Prps2, or phosphoribosyl pyrophosphate synthetase 2, is a rate-limiting enzyme in purine and pyrimidine nucleotide synthesis. It transfers pyrophosphate groups from ATP to ribose-5-phosphate to produce 5-phosphate ribose-1-pyrophosphate (PRPP), a key intermediate in the biosynthesis of several metabolites including nucleotides, dinucleotides and some amino acids [2]. There are three PRPS isoforms in the human genome, with Prps2 sharing 95% sequence identity with Prps1, but being less sensitive to allosteric inhibition and specifically upregulated in certain cancers at the translational level [2].

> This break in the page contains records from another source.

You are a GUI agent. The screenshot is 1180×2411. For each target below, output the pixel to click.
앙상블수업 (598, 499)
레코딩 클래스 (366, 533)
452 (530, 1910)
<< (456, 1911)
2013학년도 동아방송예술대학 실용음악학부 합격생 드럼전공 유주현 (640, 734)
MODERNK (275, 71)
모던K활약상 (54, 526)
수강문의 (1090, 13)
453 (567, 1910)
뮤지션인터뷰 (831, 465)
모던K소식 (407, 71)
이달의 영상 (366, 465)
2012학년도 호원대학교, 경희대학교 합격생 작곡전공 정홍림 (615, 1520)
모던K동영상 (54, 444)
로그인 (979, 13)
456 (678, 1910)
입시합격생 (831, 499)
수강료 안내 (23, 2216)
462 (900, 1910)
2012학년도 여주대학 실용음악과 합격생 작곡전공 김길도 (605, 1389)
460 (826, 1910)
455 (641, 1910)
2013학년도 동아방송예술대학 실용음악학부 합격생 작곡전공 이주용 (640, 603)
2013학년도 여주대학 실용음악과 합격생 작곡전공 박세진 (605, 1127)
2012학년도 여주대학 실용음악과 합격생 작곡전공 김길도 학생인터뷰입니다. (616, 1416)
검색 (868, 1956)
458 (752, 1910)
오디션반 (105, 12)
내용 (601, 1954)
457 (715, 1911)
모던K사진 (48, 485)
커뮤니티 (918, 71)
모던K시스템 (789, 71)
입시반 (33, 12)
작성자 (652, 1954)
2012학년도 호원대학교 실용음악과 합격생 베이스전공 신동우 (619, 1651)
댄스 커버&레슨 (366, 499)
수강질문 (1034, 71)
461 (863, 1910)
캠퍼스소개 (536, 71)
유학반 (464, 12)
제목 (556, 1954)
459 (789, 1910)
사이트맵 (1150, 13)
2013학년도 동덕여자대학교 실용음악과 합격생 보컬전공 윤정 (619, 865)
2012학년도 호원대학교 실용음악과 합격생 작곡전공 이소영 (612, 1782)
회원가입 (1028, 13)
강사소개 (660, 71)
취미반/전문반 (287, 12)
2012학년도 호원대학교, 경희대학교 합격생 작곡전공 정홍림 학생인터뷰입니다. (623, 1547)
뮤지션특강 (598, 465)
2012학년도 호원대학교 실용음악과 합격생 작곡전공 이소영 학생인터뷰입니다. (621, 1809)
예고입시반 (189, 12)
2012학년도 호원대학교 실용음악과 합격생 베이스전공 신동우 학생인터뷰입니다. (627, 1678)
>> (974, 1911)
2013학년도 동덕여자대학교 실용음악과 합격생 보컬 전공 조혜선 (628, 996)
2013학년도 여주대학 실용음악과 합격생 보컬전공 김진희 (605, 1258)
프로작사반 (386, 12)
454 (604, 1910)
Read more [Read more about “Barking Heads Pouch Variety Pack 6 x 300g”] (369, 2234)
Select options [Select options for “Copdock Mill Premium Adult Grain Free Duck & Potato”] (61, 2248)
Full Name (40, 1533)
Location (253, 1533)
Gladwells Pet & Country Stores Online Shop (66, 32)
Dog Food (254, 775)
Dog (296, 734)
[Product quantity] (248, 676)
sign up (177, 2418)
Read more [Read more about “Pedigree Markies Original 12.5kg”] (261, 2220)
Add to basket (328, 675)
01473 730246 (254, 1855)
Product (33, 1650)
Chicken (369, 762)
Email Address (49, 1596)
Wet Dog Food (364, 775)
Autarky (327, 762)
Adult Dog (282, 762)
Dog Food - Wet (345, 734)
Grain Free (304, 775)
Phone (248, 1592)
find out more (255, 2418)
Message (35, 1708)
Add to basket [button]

PRPS2 mutations are associated with acute lymphoblastic leukemia (ALL) relapse. Specifically, these mutations influence Prps1/2 hexamer stability, mediate purine metabolism on thiopurine treatment, lead to reduced nucleotide feedback inhibition of PRPS activity and enhanced thiopurine resistance. The 3-amino acid insertion in Prps2 causes steric clash to the hexamer interface, resulting in low enzyme activity, and the Prps2 P173R mutation increases thiopurine resistance in xenograft models [1]. In non-small cell lung cancer, Prps2 enhances cisplatin resistance by promoting exosome-mediated macrophage M2 polarization [3]. In osteosarcoma, higher Prps2 protein level is related to tumour proliferation and recurrence, making it an independent prognostic marker and potential therapeutic target [4]. In male infertility-related studies, Prps2 depletion in mouse testes leads to hypospermatogenesis and accelerated apoptosis of spermatogenic cells, and its expression correlates with Sertoli-cell only syndrome in patients [5,6].

In conclusion, Prps2 is crucial for nucleotide synthesis and is involved in multiple biological processes and disease conditions. Research on Prps2, especially through in vivo models like xenograft and mouse models, has revealed its role in cancer drug resistance, tumour prognosis, and male infertility, providing potential targets for disease diagnosis and treatment.